What is required
Copy out each line of the data below in which "сравнению" appears.

# # #

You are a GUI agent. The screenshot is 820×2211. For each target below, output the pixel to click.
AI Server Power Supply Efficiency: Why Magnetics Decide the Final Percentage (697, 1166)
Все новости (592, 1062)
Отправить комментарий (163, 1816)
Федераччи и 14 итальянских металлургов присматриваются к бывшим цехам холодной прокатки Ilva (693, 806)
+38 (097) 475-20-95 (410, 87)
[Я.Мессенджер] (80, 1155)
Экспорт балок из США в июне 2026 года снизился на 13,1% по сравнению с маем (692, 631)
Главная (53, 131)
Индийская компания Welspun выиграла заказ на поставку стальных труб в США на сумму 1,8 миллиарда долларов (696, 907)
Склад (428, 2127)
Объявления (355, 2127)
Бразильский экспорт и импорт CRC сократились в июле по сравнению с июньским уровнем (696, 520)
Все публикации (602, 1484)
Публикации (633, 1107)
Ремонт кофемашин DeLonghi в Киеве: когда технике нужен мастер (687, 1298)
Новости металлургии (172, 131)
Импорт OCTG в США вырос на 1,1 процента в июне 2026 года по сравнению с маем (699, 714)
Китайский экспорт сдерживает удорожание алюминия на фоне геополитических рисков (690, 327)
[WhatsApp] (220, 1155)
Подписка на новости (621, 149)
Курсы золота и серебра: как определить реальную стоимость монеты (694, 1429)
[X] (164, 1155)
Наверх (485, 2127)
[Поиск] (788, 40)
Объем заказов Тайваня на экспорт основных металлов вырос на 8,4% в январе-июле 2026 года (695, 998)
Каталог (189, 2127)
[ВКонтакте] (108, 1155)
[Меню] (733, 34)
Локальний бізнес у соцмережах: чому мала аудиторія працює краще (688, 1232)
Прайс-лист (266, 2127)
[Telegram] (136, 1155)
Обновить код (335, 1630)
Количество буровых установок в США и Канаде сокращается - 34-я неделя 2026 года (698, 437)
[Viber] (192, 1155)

# # #

Response
Экспорт балок из США в июне 2026 года снизился на 13,1% по сравнению с маем (692, 631)
Бразильский экспорт и импорт CRC сократились в июле по сравнению с июньским уровнем (696, 520)
Импорт OCTG в США вырос на 1,1 процента в июне 2026 года по сравнению с маем (699, 714)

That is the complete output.